- The records -

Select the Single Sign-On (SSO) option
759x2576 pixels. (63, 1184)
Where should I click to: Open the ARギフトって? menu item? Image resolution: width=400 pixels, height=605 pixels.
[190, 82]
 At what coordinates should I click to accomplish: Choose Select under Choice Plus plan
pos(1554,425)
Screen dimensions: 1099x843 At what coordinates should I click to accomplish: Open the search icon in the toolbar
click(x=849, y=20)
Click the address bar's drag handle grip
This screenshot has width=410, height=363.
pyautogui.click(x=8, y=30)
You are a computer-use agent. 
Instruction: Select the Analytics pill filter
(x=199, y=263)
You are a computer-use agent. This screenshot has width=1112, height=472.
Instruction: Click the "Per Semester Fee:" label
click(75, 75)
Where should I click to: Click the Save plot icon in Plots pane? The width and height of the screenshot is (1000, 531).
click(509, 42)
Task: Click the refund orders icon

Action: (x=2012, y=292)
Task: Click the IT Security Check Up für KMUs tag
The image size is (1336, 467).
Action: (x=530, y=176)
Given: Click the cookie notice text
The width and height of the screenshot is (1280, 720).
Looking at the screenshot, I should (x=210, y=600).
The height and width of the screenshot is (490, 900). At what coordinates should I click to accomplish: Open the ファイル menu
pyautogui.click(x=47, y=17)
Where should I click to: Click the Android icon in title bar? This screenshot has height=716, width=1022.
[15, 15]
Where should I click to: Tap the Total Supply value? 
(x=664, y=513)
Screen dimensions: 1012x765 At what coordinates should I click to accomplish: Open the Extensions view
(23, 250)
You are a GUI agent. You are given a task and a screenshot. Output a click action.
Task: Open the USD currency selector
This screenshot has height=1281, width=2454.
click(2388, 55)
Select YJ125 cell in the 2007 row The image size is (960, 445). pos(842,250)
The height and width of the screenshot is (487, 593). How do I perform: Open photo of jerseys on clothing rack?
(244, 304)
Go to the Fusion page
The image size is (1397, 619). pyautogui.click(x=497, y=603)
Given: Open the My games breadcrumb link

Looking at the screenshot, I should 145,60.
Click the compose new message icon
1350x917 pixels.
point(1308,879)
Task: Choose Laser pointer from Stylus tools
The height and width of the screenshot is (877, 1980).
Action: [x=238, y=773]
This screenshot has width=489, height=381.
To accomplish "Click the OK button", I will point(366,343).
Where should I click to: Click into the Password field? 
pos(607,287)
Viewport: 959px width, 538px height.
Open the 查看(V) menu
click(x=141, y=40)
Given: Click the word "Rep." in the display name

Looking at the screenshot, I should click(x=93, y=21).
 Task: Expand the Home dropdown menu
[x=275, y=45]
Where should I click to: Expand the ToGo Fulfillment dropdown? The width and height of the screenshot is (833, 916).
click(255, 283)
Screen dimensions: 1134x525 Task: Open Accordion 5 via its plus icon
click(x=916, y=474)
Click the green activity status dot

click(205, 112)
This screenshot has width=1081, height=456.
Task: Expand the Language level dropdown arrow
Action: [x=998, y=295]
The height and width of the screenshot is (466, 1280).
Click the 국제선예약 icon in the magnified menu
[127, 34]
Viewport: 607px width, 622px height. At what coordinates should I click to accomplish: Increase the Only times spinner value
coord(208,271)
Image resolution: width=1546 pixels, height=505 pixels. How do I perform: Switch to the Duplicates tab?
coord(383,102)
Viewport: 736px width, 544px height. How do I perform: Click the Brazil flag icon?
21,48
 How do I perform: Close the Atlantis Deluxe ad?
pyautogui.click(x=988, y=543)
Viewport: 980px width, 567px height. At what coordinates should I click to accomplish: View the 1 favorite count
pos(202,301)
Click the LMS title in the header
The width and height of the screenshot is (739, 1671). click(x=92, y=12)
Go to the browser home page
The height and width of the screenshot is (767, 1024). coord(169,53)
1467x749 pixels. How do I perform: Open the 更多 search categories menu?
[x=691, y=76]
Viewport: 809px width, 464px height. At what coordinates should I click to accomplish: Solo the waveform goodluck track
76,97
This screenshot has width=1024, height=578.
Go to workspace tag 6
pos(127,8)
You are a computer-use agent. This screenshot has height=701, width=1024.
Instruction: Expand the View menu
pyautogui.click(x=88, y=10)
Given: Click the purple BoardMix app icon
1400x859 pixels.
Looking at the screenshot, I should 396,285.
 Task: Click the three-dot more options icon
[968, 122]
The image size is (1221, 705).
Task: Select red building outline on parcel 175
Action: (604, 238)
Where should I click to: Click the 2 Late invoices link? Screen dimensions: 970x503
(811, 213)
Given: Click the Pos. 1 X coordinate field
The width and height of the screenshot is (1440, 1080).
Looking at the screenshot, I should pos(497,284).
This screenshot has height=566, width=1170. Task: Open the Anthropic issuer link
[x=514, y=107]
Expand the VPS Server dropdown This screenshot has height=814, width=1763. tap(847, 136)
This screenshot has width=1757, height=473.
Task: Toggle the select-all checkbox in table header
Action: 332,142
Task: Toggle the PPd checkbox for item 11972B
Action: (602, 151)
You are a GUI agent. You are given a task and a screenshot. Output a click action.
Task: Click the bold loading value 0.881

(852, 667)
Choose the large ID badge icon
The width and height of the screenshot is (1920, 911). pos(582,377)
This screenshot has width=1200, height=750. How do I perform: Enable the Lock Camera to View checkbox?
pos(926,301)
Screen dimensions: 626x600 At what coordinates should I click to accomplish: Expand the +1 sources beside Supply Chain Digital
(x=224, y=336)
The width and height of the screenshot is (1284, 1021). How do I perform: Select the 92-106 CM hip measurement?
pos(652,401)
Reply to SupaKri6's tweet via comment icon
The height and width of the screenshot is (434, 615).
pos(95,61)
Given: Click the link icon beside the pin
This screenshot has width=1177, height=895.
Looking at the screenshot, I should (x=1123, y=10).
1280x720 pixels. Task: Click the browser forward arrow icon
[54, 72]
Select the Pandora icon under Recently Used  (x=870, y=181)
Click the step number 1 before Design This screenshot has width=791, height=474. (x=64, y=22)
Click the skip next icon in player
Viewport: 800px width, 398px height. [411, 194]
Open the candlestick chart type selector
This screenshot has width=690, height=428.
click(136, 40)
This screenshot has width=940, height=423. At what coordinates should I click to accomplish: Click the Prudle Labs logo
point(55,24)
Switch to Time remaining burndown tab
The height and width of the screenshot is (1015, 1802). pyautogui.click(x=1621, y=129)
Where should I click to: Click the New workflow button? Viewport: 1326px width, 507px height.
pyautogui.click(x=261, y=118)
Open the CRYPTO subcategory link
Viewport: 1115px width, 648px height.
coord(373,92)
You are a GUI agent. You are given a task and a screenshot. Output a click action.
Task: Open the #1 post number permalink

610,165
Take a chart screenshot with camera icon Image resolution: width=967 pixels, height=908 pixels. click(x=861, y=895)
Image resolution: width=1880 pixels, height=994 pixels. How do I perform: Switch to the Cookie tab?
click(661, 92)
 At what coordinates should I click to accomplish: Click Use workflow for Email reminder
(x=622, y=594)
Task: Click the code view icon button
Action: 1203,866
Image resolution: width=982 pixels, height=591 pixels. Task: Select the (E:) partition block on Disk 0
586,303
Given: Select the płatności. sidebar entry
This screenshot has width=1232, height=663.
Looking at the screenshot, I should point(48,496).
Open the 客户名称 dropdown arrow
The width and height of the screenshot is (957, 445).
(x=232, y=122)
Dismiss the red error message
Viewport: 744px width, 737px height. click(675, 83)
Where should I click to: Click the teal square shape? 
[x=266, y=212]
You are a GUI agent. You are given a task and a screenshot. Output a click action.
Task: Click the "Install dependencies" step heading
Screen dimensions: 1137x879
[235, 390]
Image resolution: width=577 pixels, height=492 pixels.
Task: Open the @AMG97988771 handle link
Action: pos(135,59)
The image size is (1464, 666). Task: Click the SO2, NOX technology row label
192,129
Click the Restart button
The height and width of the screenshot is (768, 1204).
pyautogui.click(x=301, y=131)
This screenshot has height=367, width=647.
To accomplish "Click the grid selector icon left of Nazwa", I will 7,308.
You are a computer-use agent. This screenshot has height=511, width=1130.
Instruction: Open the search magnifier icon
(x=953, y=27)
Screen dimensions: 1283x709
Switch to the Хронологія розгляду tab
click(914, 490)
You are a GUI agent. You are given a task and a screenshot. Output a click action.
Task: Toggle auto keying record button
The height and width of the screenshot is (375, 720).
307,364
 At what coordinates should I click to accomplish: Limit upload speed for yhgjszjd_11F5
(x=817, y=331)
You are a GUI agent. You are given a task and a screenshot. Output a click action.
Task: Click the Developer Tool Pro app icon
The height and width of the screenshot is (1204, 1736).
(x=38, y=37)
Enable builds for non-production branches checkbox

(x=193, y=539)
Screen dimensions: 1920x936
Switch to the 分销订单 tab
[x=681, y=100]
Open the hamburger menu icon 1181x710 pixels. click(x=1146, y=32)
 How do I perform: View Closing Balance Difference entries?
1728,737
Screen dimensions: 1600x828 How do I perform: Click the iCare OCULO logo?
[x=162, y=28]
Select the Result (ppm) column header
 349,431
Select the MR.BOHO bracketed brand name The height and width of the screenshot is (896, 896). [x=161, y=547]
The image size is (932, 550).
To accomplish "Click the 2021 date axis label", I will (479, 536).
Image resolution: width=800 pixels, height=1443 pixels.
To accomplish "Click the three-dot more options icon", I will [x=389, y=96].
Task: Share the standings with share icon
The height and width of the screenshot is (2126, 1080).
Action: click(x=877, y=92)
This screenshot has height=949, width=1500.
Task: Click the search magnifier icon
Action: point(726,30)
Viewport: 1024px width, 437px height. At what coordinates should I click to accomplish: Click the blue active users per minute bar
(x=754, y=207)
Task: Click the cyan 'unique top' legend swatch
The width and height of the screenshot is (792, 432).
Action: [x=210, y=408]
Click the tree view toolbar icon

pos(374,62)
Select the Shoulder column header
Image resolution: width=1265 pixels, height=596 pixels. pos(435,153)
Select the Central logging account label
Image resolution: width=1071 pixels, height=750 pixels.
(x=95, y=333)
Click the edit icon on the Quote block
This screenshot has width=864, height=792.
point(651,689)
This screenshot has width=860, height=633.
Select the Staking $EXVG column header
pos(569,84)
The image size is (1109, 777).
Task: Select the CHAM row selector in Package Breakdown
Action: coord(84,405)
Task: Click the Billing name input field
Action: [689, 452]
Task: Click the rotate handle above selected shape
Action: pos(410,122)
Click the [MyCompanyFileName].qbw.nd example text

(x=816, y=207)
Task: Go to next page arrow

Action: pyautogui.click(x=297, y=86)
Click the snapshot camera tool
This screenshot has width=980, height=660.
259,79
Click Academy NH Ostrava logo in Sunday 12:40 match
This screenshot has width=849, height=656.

- Activity -
Using the material above, copy every line in which the string "step" occurs.

- Written response -
Click the step number 1 before Design This screenshot has width=791, height=474. (x=64, y=22)
Task: Click the "Install dependencies" step heading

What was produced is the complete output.